Input for this task:
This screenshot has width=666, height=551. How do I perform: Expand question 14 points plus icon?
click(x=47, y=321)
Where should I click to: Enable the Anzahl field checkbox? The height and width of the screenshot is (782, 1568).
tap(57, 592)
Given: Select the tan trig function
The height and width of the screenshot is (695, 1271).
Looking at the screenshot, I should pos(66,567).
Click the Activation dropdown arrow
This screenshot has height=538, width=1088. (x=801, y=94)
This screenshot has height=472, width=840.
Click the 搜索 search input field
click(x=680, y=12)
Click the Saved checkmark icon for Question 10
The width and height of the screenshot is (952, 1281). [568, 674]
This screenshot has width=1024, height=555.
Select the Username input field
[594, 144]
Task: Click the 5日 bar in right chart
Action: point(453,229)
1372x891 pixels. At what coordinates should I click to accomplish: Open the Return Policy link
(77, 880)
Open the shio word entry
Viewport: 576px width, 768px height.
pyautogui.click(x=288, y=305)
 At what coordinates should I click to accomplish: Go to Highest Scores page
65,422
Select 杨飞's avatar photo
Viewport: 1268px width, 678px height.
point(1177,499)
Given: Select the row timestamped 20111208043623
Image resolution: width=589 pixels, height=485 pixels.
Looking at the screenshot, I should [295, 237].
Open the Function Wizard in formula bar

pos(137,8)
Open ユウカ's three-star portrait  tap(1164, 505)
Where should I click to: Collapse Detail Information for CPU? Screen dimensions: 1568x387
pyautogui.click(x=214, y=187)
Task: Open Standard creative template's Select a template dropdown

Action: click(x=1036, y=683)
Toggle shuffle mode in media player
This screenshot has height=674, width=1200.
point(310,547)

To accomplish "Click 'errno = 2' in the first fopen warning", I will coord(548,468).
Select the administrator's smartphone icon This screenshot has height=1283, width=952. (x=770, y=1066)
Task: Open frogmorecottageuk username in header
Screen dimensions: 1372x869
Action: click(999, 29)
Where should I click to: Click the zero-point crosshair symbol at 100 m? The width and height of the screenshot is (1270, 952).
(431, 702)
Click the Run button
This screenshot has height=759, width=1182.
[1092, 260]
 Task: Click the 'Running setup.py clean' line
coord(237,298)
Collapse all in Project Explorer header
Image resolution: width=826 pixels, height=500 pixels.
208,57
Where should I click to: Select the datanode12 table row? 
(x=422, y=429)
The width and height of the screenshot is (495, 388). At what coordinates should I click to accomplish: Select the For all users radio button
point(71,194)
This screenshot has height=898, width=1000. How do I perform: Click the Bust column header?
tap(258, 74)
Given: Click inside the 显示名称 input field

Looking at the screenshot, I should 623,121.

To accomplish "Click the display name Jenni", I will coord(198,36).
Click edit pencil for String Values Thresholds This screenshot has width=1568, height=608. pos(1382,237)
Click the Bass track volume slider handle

Required action: Keep every word the same. Retype all the material.

Solution to this task:
This screenshot has width=666, height=551. How do I perform: Expand question 14 points plus icon?
click(x=47, y=321)
Where should I click to: Enable the Anzahl field checkbox? The height and width of the screenshot is (782, 1568).
tap(57, 592)
Given: Select the tan trig function
The height and width of the screenshot is (695, 1271).
Looking at the screenshot, I should pos(66,567).
Click the Activation dropdown arrow
This screenshot has height=538, width=1088. (x=801, y=94)
This screenshot has height=472, width=840.
Click the 搜索 search input field
click(x=680, y=12)
Click the Saved checkmark icon for Question 10
The width and height of the screenshot is (952, 1281). [568, 674]
This screenshot has width=1024, height=555.
Select the Username input field
[594, 144]
Task: Click the 5日 bar in right chart
Action: point(453,229)
1372x891 pixels. At what coordinates should I click to accomplish: Open the Return Policy link
(77, 880)
Open the shio word entry
Viewport: 576px width, 768px height.
pyautogui.click(x=288, y=305)
 At what coordinates should I click to accomplish: Go to Highest Scores page
65,422
Select 杨飞's avatar photo
Viewport: 1268px width, 678px height.
point(1177,499)
Given: Select the row timestamped 20111208043623
Image resolution: width=589 pixels, height=485 pixels.
Looking at the screenshot, I should [295, 237].
Open the Function Wizard in formula bar

pos(137,8)
Open ユウカ's three-star portrait  tap(1164, 505)
Where should I click to: Collapse Detail Information for CPU? Screen dimensions: 1568x387
pyautogui.click(x=214, y=187)
Task: Open Standard creative template's Select a template dropdown

Action: click(x=1036, y=683)
Toggle shuffle mode in media player
This screenshot has height=674, width=1200.
point(310,547)

To accomplish "Click 'errno = 2' in the first fopen warning", I will coord(548,468).
Select the administrator's smartphone icon This screenshot has height=1283, width=952. (x=770, y=1066)
Task: Open frogmorecottageuk username in header
Screen dimensions: 1372x869
Action: click(999, 29)
Where should I click to: Click the zero-point crosshair symbol at 100 m? The width and height of the screenshot is (1270, 952).
(431, 702)
Click the Run button
This screenshot has height=759, width=1182.
[1092, 260]
 Task: Click the 'Running setup.py clean' line
coord(237,298)
Collapse all in Project Explorer header
Image resolution: width=826 pixels, height=500 pixels.
208,57
Where should I click to: Select the datanode12 table row? 
(x=422, y=429)
The width and height of the screenshot is (495, 388). At what coordinates should I click to accomplish: Select the For all users radio button
point(71,194)
This screenshot has height=898, width=1000. How do I perform: Click the Bust column header?
tap(258, 74)
Given: Click inside the 显示名称 input field

Looking at the screenshot, I should 623,121.

To accomplish "Click the display name Jenni", I will coord(198,36).
Click edit pencil for String Values Thresholds This screenshot has width=1568, height=608. pos(1382,237)
Click the Bass track volume slider handle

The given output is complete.